═══ Material supplied

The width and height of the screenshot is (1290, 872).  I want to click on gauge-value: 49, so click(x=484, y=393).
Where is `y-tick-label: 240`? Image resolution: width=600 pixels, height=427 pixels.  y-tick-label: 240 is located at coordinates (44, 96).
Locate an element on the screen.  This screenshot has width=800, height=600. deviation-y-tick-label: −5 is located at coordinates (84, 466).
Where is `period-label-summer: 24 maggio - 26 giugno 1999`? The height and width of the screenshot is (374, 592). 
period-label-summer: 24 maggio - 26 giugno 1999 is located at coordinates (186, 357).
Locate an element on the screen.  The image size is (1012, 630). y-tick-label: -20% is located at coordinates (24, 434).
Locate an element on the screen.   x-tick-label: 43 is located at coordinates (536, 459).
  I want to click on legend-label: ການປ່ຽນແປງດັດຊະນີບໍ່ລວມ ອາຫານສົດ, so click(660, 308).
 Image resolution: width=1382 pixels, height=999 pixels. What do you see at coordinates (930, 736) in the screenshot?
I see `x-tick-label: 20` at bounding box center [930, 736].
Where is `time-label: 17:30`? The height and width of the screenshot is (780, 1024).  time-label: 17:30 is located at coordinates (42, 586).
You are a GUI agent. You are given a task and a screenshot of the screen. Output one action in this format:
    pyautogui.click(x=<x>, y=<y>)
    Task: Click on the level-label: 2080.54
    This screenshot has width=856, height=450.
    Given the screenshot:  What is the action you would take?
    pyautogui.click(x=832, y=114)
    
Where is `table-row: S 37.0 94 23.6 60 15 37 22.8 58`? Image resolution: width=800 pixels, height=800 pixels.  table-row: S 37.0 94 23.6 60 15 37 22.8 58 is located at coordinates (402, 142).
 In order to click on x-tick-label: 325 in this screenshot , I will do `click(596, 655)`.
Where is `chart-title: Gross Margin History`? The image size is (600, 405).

══════

Rewrite all of the material above, replacing "Locate an element" with "Find an element" and leaving everything else untouched.

> Task output
The width and height of the screenshot is (1290, 872).  I want to click on gauge-value: 49, so click(x=484, y=393).
Where is `y-tick-label: 240`? Image resolution: width=600 pixels, height=427 pixels.  y-tick-label: 240 is located at coordinates (44, 96).
Find an element on the screen.  This screenshot has width=800, height=600. deviation-y-tick-label: −5 is located at coordinates (84, 466).
Where is `period-label-summer: 24 maggio - 26 giugno 1999`? The height and width of the screenshot is (374, 592). 
period-label-summer: 24 maggio - 26 giugno 1999 is located at coordinates (186, 357).
Find an element on the screen.  The image size is (1012, 630). y-tick-label: -20% is located at coordinates (24, 434).
Find an element on the screen.   x-tick-label: 43 is located at coordinates (536, 459).
  I want to click on legend-label: ການປ່ຽນແປງດັດຊະນີບໍ່ລວມ ອາຫານສົດ, so click(660, 308).
 Image resolution: width=1382 pixels, height=999 pixels. What do you see at coordinates (930, 736) in the screenshot?
I see `x-tick-label: 20` at bounding box center [930, 736].
Where is `time-label: 17:30`? The height and width of the screenshot is (780, 1024).  time-label: 17:30 is located at coordinates (42, 586).
You are a GUI agent. You are given a task and a screenshot of the screen. Output one action in this format:
    pyautogui.click(x=<x>, y=<y>)
    Task: Click on the level-label: 2080.54
    This screenshot has width=856, height=450.
    Given the screenshot:  What is the action you would take?
    pyautogui.click(x=832, y=114)
    
Where is `table-row: S 37.0 94 23.6 60 15 37 22.8 58`? Image resolution: width=800 pixels, height=800 pixels.  table-row: S 37.0 94 23.6 60 15 37 22.8 58 is located at coordinates (402, 142).
 In order to click on x-tick-label: 325 in this screenshot , I will do `click(596, 655)`.
Where is `chart-title: Gross Margin History`? The image size is (600, 405).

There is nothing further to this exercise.